Time mode analog-to-digital converter
Hor, Hon Cheong
Date of Issue2016-02-11
School of Electrical and Electronic Engineering
Centre for Integrated Circuits and Systems
Fully digital Analog-to-Digital Converter (ADC) and digitally assisted ADC has gained popularity in recent research works. The continuous scaling in CMOS technology has prompted designers to look for ADC architecture that is highly digital intensive with minimal analog circuitry. Time Mode ADC appears as an attractive solution due to its more digital intensive topology. As transistor’s gate delay reduces along with scaling in CMOS technology, the resolution and speed of Time Mode ADC also improve along with the advancement in modern CMOS technology. There are two popular types of Time Mode ADC, namely the Voltage-Controlled-Oscillator (VCO) based ADC and the Integrating ADC. The VCO-based ADC works by first converting analog input voltage to frequency/time information by a VCO, where the frequency/time information is subsequently converted to digital code using a time-to-digital converter.
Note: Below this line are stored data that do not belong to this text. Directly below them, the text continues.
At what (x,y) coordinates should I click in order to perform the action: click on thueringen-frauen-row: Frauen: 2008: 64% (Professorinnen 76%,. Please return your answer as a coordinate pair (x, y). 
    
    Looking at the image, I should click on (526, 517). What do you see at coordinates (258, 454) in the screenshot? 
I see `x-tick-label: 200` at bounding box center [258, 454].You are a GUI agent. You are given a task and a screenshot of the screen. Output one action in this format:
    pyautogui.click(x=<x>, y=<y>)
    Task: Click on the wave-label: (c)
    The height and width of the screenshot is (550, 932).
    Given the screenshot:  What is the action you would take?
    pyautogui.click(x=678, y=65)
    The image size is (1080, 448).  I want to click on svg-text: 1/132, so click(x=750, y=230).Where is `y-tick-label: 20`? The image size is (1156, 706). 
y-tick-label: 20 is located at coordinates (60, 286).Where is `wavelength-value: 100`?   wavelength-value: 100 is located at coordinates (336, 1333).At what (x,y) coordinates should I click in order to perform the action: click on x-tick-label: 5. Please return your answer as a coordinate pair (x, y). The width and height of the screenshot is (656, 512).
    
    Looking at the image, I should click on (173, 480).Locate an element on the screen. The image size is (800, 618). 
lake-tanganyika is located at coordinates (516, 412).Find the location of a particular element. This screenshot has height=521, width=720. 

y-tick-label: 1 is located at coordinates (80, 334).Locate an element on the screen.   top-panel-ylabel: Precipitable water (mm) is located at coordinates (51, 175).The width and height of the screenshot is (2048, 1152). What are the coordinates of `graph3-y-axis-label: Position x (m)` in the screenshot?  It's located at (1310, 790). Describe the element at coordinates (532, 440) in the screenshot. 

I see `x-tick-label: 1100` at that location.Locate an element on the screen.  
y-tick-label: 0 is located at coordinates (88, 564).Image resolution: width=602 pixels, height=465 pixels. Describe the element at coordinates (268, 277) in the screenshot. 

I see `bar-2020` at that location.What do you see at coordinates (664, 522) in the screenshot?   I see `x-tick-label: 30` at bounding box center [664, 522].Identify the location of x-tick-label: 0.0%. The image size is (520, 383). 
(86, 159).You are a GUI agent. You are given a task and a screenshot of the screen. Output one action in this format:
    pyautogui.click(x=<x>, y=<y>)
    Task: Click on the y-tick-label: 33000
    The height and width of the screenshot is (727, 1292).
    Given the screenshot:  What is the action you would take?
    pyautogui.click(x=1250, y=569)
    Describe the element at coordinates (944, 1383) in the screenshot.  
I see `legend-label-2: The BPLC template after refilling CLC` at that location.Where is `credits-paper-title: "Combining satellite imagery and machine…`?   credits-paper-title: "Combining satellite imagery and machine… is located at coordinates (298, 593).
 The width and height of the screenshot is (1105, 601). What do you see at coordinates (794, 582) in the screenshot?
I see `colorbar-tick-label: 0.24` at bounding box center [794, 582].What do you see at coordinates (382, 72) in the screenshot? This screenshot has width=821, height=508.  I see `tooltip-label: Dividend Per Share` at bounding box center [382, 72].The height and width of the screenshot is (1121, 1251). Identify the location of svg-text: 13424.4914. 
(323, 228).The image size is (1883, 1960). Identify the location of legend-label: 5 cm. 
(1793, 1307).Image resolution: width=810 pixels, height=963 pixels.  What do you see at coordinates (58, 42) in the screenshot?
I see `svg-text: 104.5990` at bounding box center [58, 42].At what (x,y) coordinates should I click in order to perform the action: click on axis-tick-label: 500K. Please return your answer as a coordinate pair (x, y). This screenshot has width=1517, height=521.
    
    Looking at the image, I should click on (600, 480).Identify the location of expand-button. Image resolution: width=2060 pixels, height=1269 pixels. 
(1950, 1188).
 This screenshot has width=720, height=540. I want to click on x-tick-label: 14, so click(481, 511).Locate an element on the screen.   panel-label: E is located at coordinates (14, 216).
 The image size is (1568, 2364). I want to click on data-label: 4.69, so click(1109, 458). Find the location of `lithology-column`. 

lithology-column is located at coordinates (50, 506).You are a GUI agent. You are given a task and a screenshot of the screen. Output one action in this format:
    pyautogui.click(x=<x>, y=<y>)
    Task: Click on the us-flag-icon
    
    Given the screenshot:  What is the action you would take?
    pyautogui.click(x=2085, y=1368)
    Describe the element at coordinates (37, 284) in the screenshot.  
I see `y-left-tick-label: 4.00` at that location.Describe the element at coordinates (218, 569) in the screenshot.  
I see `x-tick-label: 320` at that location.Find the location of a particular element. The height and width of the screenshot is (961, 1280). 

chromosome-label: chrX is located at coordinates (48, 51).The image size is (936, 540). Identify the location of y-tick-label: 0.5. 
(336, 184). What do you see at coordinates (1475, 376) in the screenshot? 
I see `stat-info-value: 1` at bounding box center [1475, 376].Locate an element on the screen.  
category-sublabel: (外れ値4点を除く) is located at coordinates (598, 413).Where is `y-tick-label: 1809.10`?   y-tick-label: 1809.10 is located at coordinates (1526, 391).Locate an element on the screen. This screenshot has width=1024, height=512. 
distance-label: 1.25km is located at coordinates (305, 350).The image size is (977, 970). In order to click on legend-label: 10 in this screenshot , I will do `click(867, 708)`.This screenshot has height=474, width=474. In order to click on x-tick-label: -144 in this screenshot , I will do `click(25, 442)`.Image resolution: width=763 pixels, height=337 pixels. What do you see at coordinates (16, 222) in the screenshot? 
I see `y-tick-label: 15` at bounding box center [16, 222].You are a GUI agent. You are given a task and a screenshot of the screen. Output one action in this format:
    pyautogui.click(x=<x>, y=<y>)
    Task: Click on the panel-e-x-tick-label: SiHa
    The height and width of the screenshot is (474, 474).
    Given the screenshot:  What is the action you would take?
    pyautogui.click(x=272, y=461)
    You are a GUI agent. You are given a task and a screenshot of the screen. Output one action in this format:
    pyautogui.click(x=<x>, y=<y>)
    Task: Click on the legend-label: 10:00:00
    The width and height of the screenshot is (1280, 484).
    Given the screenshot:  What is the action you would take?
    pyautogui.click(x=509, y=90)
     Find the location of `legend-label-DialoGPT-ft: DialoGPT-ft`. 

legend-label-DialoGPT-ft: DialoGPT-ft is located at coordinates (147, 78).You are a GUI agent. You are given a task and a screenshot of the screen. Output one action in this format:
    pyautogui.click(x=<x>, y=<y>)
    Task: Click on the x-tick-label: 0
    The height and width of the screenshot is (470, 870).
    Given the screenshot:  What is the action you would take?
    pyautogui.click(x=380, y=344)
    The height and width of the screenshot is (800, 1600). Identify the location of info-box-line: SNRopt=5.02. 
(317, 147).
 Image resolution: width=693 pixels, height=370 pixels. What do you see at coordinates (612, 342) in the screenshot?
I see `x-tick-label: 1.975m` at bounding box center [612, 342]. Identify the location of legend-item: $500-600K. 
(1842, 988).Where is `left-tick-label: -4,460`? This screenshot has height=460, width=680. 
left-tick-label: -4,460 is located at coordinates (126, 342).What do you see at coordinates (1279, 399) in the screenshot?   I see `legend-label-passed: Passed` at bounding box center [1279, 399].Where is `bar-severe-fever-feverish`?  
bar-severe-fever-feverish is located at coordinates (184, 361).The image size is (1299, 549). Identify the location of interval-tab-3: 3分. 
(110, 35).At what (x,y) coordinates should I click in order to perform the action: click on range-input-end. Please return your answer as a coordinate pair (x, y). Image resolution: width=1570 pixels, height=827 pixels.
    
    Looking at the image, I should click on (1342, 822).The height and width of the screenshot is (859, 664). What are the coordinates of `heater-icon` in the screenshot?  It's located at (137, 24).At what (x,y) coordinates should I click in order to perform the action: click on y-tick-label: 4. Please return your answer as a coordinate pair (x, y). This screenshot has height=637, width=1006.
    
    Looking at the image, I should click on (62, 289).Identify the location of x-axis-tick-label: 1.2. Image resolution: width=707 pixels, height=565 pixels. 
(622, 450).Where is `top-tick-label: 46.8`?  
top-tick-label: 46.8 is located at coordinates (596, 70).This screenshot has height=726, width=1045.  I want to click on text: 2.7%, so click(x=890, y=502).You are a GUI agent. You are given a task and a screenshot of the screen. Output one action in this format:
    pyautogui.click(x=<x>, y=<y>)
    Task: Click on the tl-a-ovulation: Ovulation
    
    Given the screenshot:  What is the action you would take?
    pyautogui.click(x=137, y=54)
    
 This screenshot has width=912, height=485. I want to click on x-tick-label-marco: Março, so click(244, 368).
Although high speed high resolution time-to-digital converters are currently available, the inherent nonlinear property of VCO however has become the bottleneck for Time Mode VCO- based ADC. In the first part of this research work, a new concept named K-locked-loop is proposed to solve the nonlinearity issue of VCO within a time mode ADC. The main idea of K-locked-loop is to use local feedback in the voltage-time domain for VCO nonlinearity suppression. To the best of the author’s knowledge, this is the first ever proposed feedback system in the voltage-time domain. A 10-bit, 2MS/s K-locked-loop VCO ADC has been modeled using SIMULINK tool in Matlab as a proof of concept. In addition, an AMS model is constructed to further verify the concept of K-locked-loop at the transistor level. Through analysis, the non-ideal effect will be discussed in this thesis.